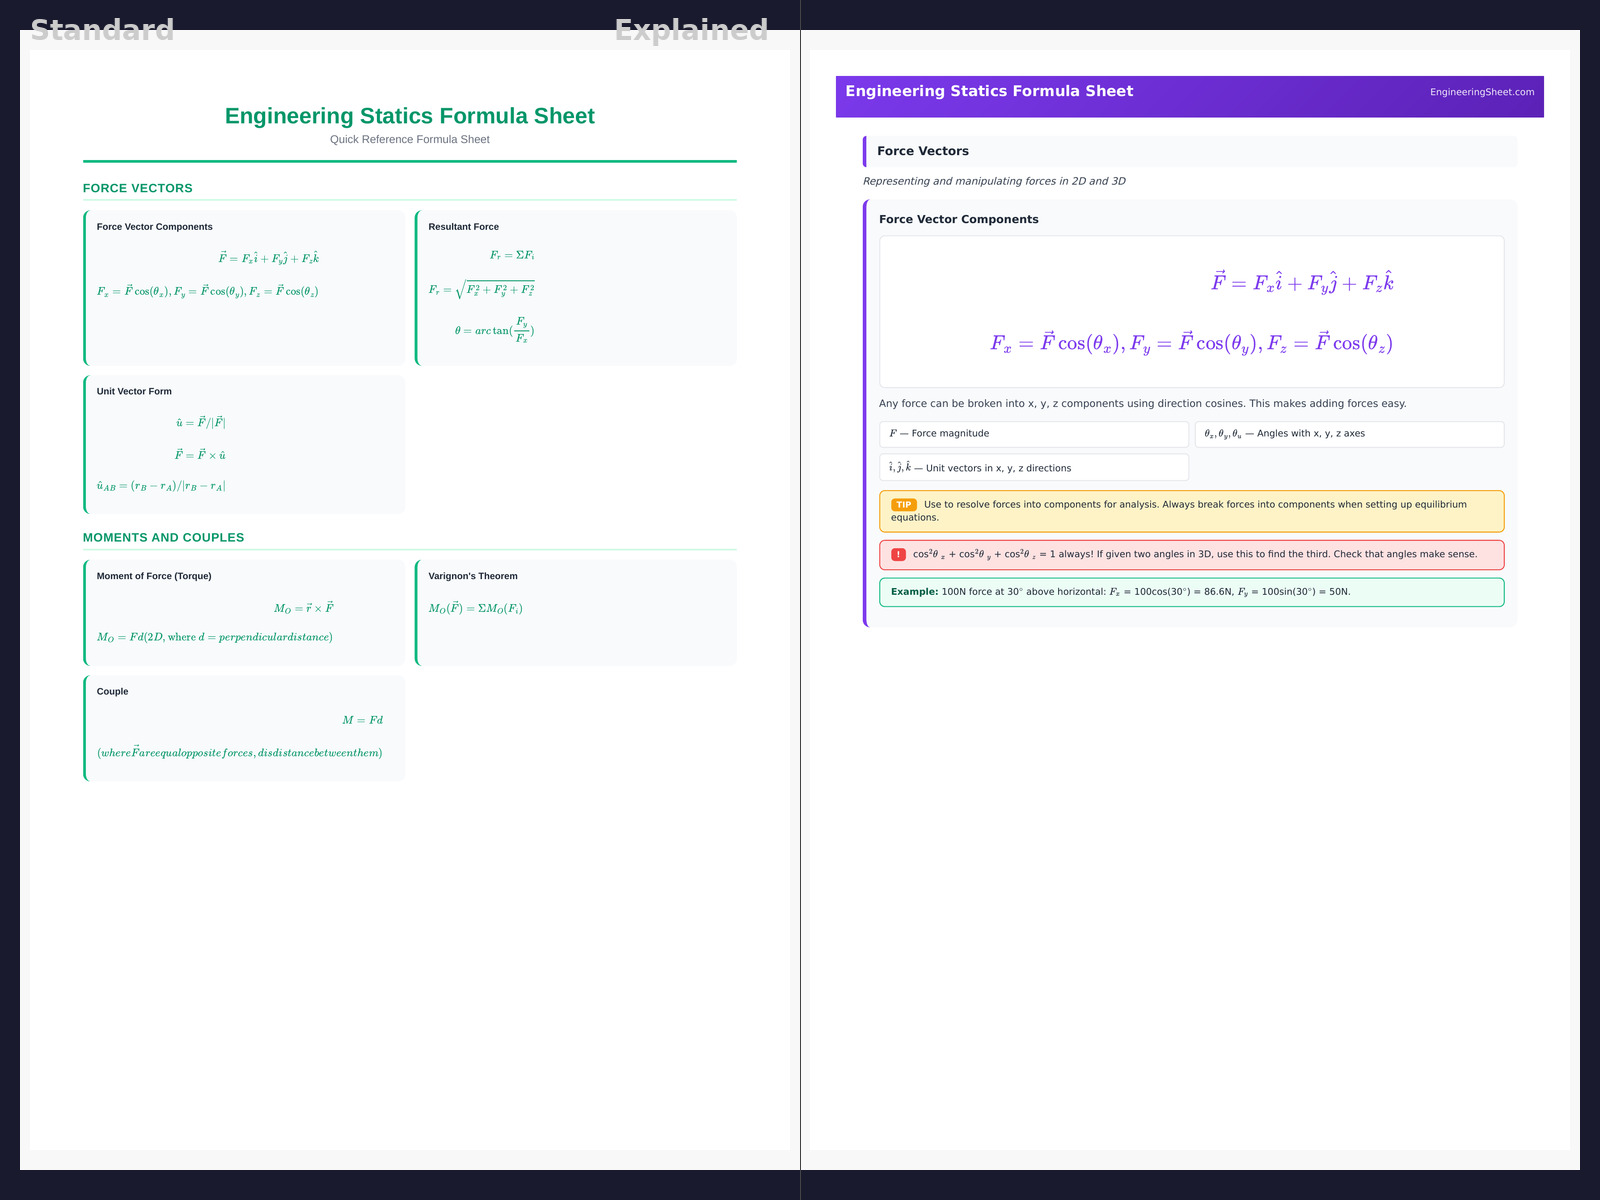Viewport: 1600px width, 1200px height.
Task: Click the Moment of Force (Torque) card
Action: coord(245,612)
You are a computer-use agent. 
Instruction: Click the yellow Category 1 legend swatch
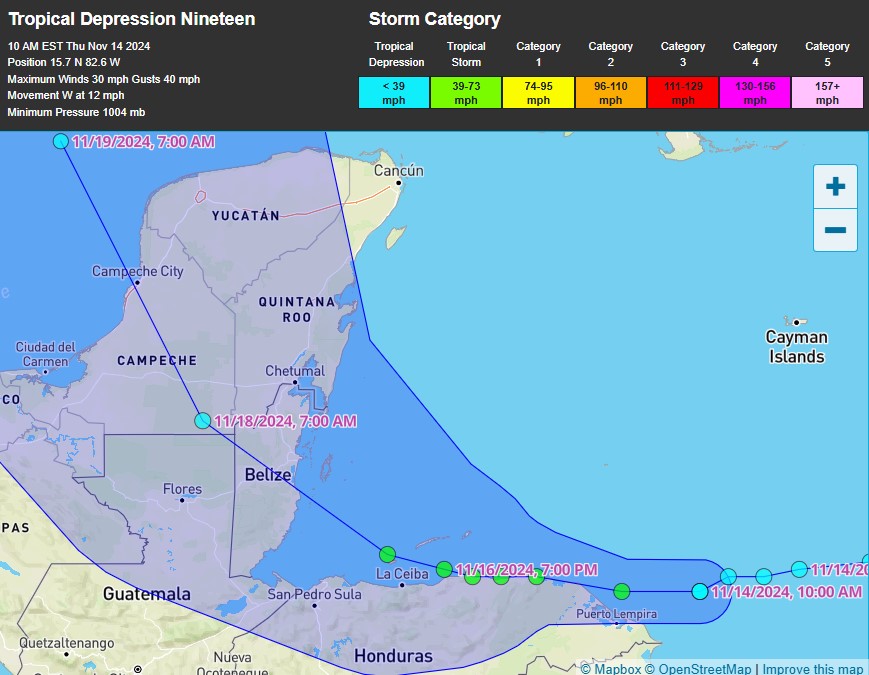click(538, 93)
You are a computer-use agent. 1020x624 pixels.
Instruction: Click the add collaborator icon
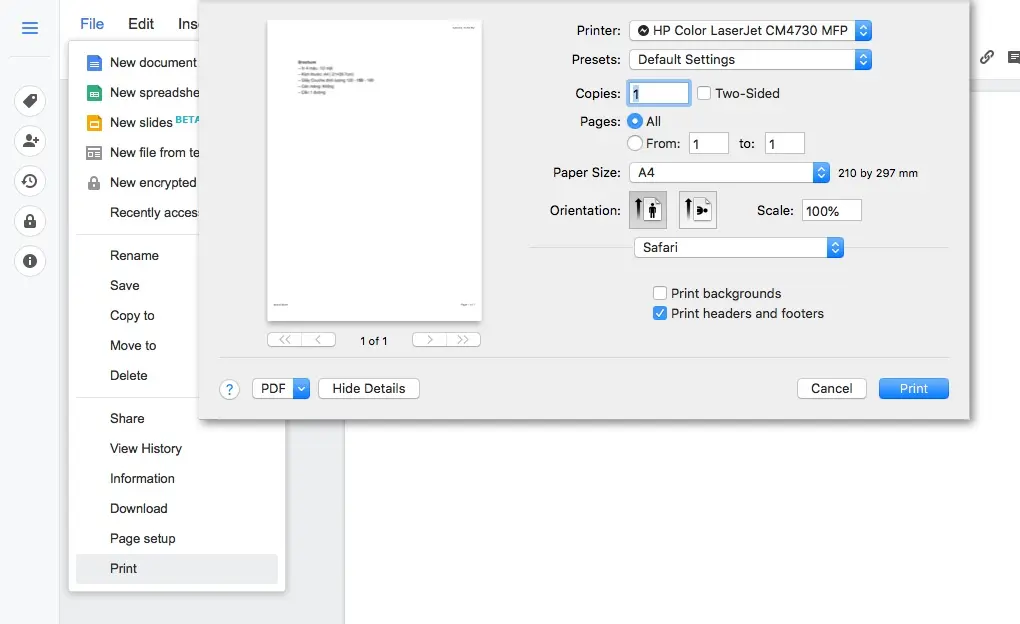pyautogui.click(x=30, y=141)
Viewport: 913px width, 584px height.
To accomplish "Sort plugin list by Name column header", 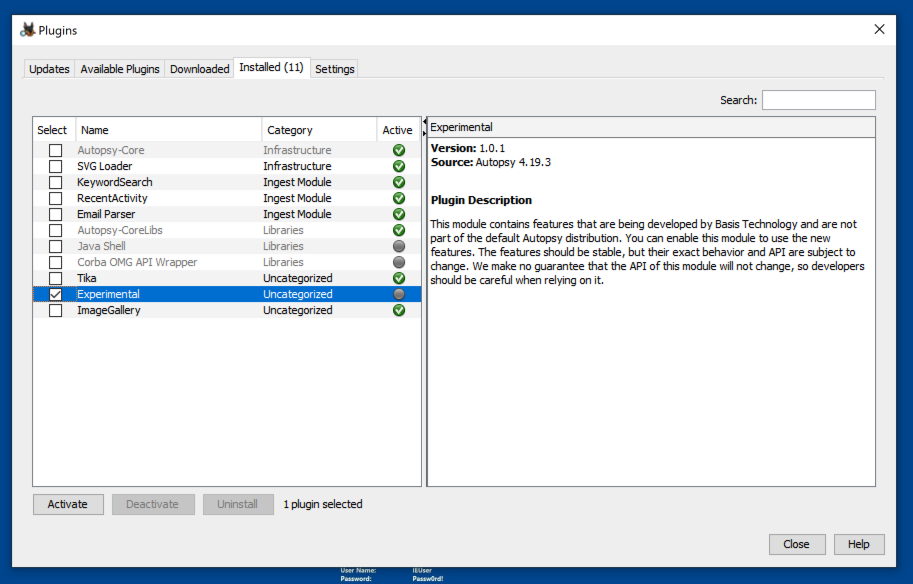I will click(x=168, y=130).
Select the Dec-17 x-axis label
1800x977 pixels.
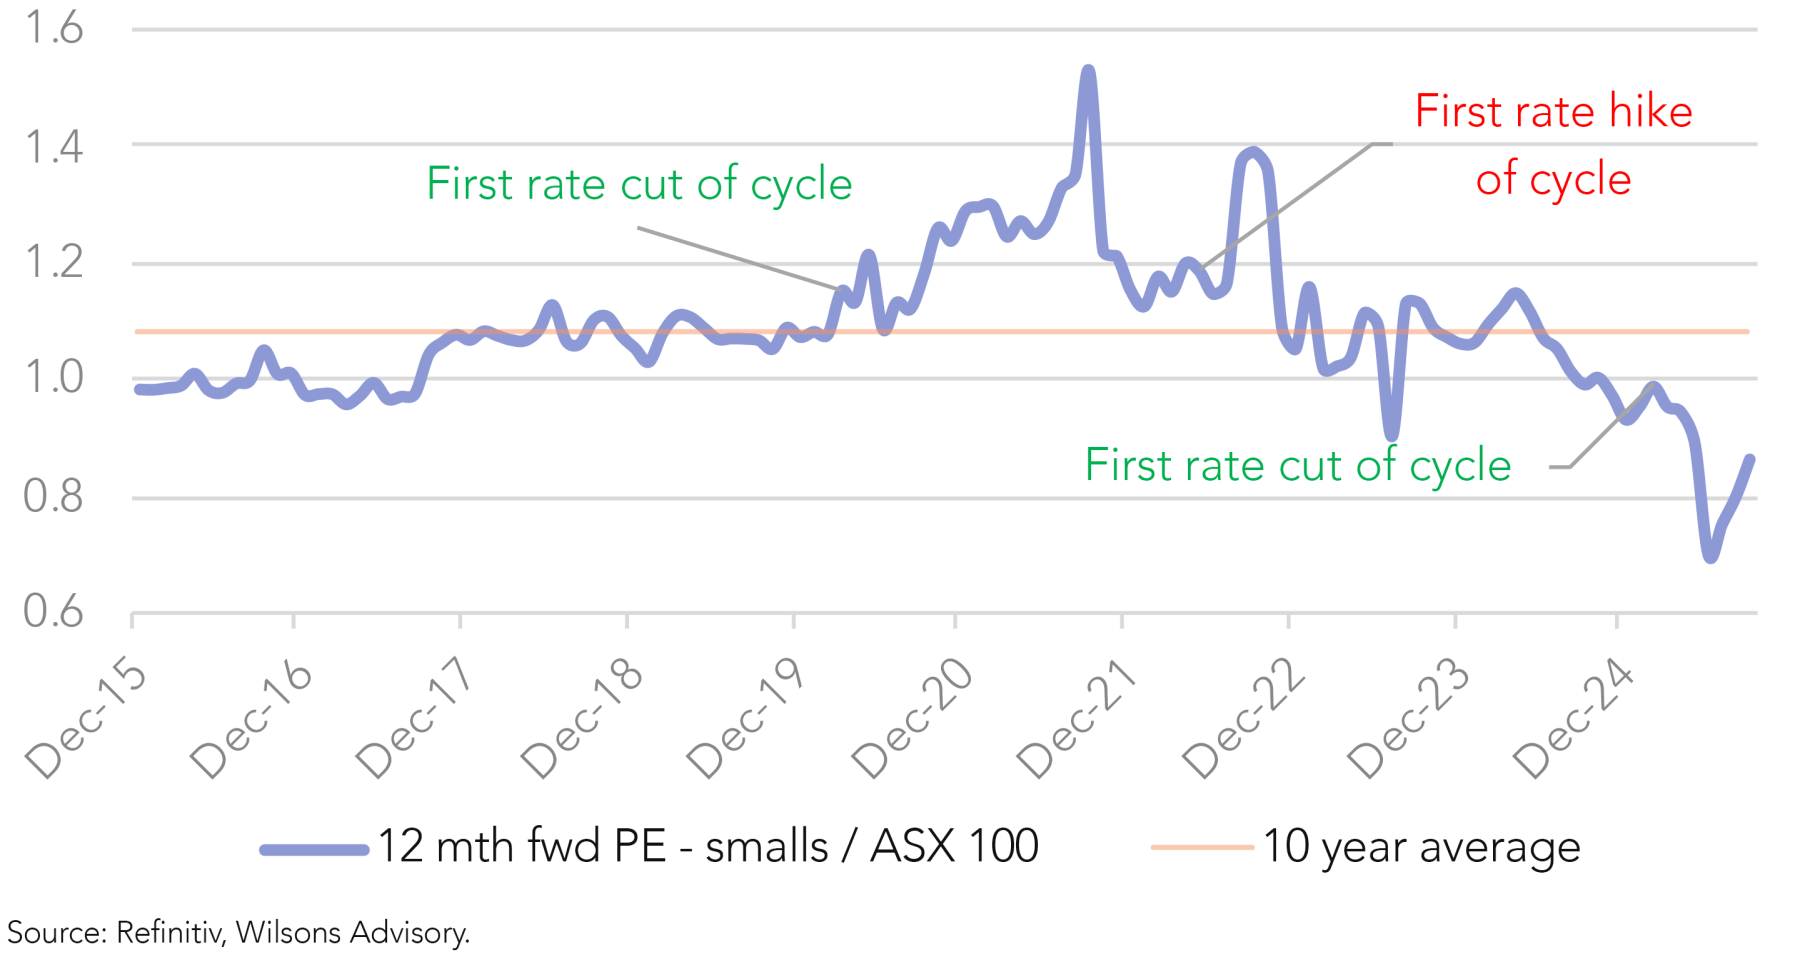[x=415, y=718]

____________

The response must repeat exactly the lines above from the one with "Instruction: Click the yellow" through the one with "Viewport: 913px width, 584px height.", including both, and must contain no pictures and no other text.

Instruction: Click the yellow Category 1 legend swatch
click(538, 93)
You are a computer-use agent. 1020x624 pixels.
Instruction: Click the add collaborator icon
pyautogui.click(x=30, y=141)
Viewport: 913px width, 584px height.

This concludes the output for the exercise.